*Provided text*.
□ □ □ □

Of course, producing enough of the stuff and making the belt out of it is still non-trivial...

Re:Solar power eh?

[khallow]

Outside of the fact that we can't effectively design the cable, how high would the cable be placed out in to space?

The counterweight has to be beyond geostationary orbit. So at least 25k miles. Plus the whole assembly will be dragged along by the part connected to Earth so it's not going straight out to geostationary. I've heard something like 60k miles.

Re:Mod parent up.

[natehoy]

Actually, this company isn't developing propulsion. Propulsion is an electric motor. This company is demonstrating energy transmission. LaserMotive is even skeptical about the concept of a space elevator, but participated because they wanted prize money to fund further development of energy transmission for more, shall we say, earthly profitable pursuits.

Long before this could be used for an elevator (due to the lack of "baloneyum" as someone else put it), this technology will probably be perfected and in use for getting power to areas where cables aren't practical, and even under very controlled circumstances maybe even beaming power down from orbit or other interesting applications that have been talked about since the 60s or earlier.

Plus, frikkin' satellites, with frikkin' death ray laser beams!

Re:Mod parent up.

[gv250]

RTFA:

LaserMotive's two principals, Jordin Kare and Thomas Nugent, said they were relieved after two years of work. They said their real goal is to develop a business based on the idea of beaming power, not the futuristic idea of accessing space via an elevator climbing a cable.

Re:dumb questions

[natehoy]

Well, I'm not a scientist but several obvious ones come to mind.

For starters, you are going to have resistance greater than air through all but superconductive materials. Second, you're going to have trouble grounding it unless you have two cables, then you're going to need to keep the cables separated or shield them which means two discrete materials. Third, you'll have the issue of voltage surges through (as you've stated in your post) lightning strikes, static electricity, etc - very bad for electric motors.

Plus, they haven't sorted the cable part yet. The power problem is trivial compared to the cable, so the ideal here would be to free the cable designers of as many requirements as possible. "Strong enough to hold a crapload of miles of its own weight PLUS a payload and manage the various issues like wind, long-term exposure to UV/sunlight, rain, errant airliners, and vacuum long-term" is already a tall order beyond our technological limits by a pretty ridiculous margin at the moment. It's probably best not to limit the possible solutions to "also has to be a superconductor with separately superconducting ground line" if we can solve the power problem another way and just let the cable geniuses focus on the "supports its own weight, etc" problem.

□ □ □ □

*Exercise data*.

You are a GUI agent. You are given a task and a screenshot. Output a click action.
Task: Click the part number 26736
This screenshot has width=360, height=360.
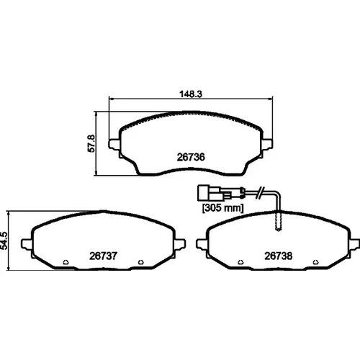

□ □ □ □

*Task*.
In the forum thread, who are named as LaserMotive's two principals?

*The completed task*.
Jordin Kare and Thomas Nugent.